Norvang, Vibeke; Brinkmann, Gina H; Yoshida, Kazuki; Lillegraven, Siri; Aga, Anna-Birgitte; Sexton, Joseph; Tedeschi, Sara K; Lyu, Houchen; Norli, Ellen S; Uhlig, Till; Kvien, Tore K; Mjaavatten, Maria D; Solomon, Daniel H; Haavardsholm, Espen A.
Afiliação
  • Norvang V; Department of Rheumatology, Diakonhjemmet Hospital, Oslo, Norway.
  • Brinkmann GH; Faculty of Medicine, University of Oslo, Oslo, Norway.
  • Yoshida K; Department of Rheumatology, Østfold Hospital, Grålum, Norway.
  • Lillegraven S; Division of Rheumatology, Inflammation, and Immunity, Brigham and Women´s Hospital, Boston, USA.
  • Aga AB; Harvard Medical School, Boston, USA.
  • Sexton J; Department of Rheumatology, Diakonhjemmet Hospital, Oslo, Norway.
  • Tedeschi SK; Department of Rheumatology, Diakonhjemmet Hospital, Oslo, Norway.
  • Lyu H; Department of Rheumatology, Diakonhjemmet Hospital, Oslo, Norway.
  • Norli ES; Division of Rheumatology, Inflammation, and Immunity, Brigham and Women´s Hospital, Boston, USA.
  • Uhlig T; Harvard Medical School, Boston, USA.
  • Kvien TK; Faculty of Medicine, University of Oslo, Oslo, Norway.
  • Mjaavatten MD; Department of Rheumatology, Martina Hansens Hospital, Sandvika, Norway.
  • Solomon DH; Department of Rheumatology, Diakonhjemmet Hospital, Oslo, Norway.
  • Haavardsholm EA; Faculty of Medicine, University of Oslo, Oslo, Norway.
Arthritis Rheumatol ; 2020 Feb 23.
Article em En | MEDLINE | ID: mdl-32090491
ABSTRACT

OBJECTIVE:

To compare achievement of remission in two early rheumatoid arthritis (RA) treat-to-target (TTT) cohorts, one tight control cohort targeting stringent remission in a randomized controlled strategy trial and one observational cohort targeting a looser definition of remission in clinical practice.

METHODS:

We analyzed data from the ARCTIC trial and the NOR-VEAC observational study.
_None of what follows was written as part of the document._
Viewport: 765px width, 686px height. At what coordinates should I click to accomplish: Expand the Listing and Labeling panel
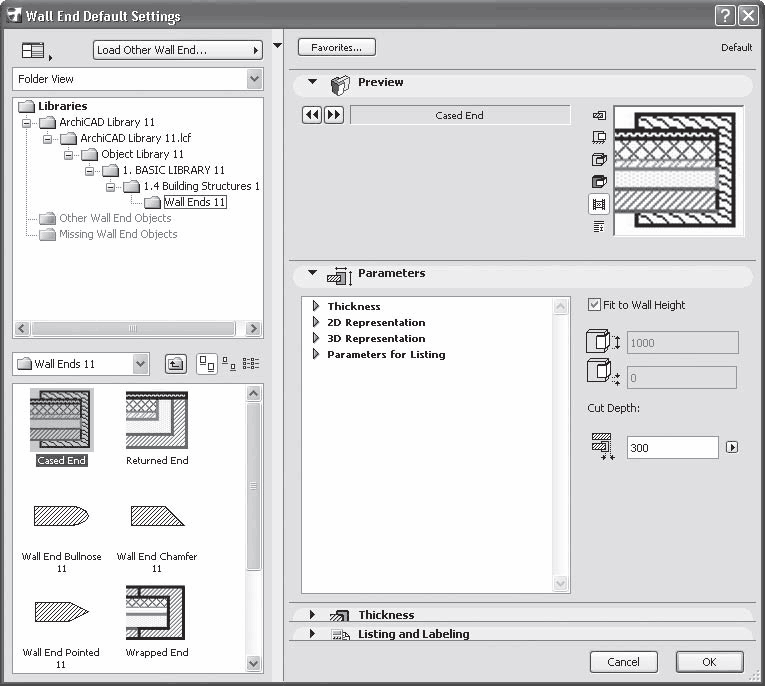pos(312,634)
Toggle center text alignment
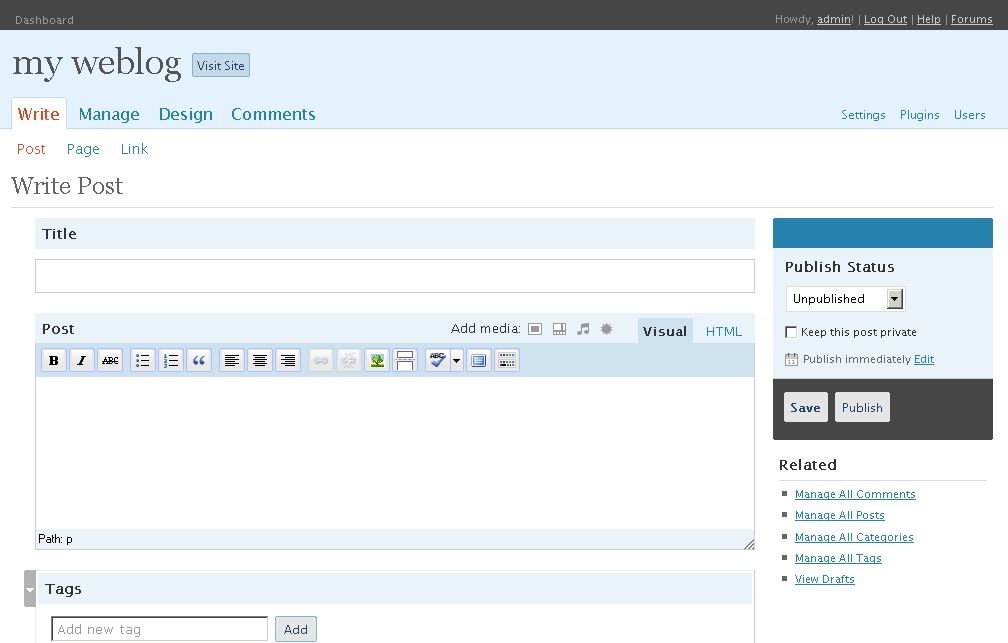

Both were Norwegian multicenter studies including disease modifying anti-rheumatic drug (DMARD)-naïve RA-patients and implementing TTT. The target in ARCTIC was remission defined as a Disease Activity Score (DAS44) <1.6 plus 0 of 44 swollen joint count, while the target in NOR-VEAC was the less stringent remission of DAS28<2.6. We assessed achievement of the study-specific targets and compared achievement of the ACR/ EULAR Boolean remission during two years of follow-up.

RESULTS:

We included 189 patients from ARCTIC and 330 patients from NOR-VEAC. More than half in each cohort had reached the study-specific target at 6 months, increasing to more than 60% at 12 and 24 months. The odds of reaching ACR/EULAR Boolean remission during follow-up were higher in ARCTIC than in NOR-VEAC, with statistically significant differences at 3 months (OR 1.73; 95% CI 1.03-2.89), 12 months (OR 1.97; 95% CI 1.21-3.20) and 24 months (OR 1.82; 95% CI 1.05 - 3.16).

CONCLUSION:

A majority of patients in both cohorts reached the study-specific treatment targets. More patients in ARCTIC than in NOR-VEAC achieved ACR/EULAR Boolean remission during follow-up, suggesting that targeting a more stringent definition of remission provide further potential for favorable outcomes of a TTT strategy.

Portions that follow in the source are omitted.